#### Information provided

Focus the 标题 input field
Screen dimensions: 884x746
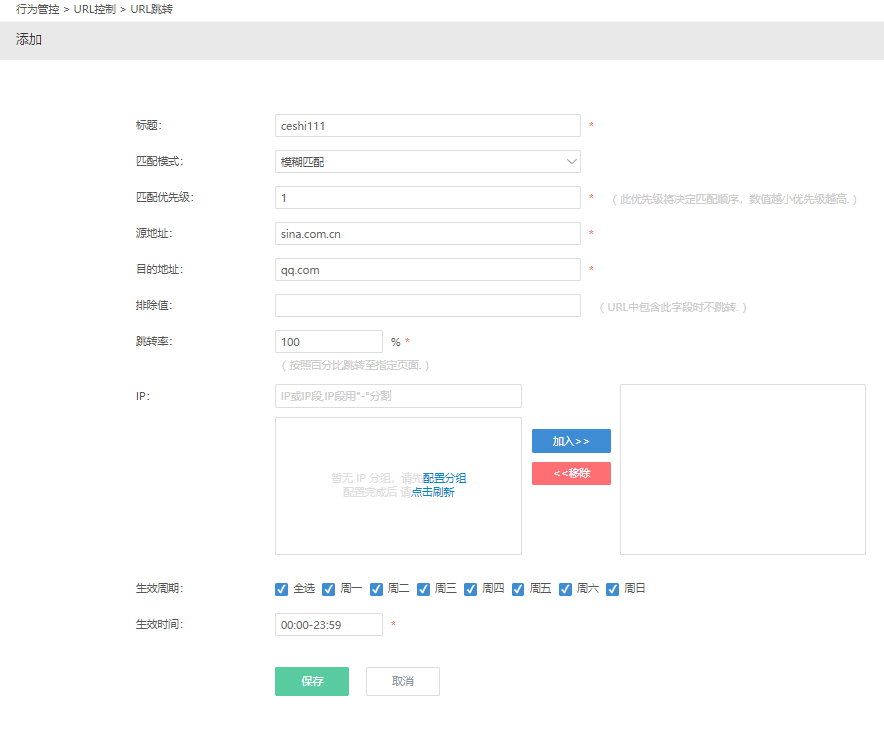(x=427, y=126)
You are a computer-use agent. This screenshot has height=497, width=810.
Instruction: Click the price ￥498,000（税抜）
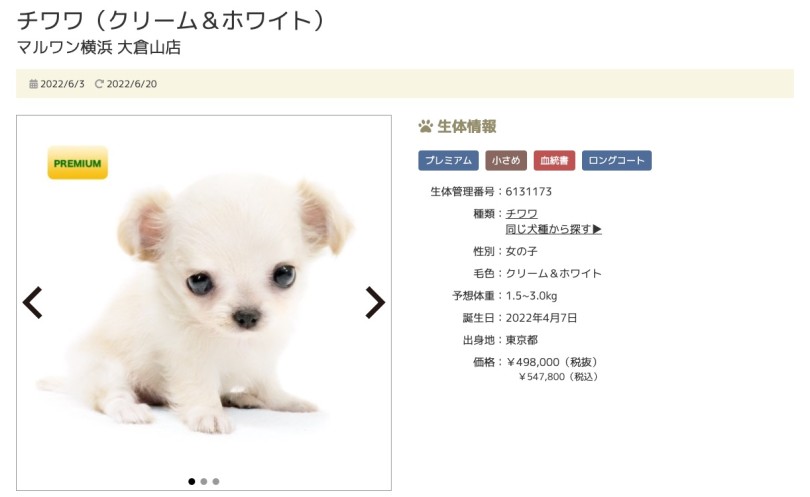click(x=552, y=362)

########

◆ Activity ◆
From the line containing "You are a computer-use" to the last line of the entries, copy every line exactly, including both ends, and leave out the pictures.

◆ Result of the task ◆
You are a computer-use agent. This screenshot has height=497, width=810.
Instruction: Click the price ￥498,000（税抜）
click(x=552, y=362)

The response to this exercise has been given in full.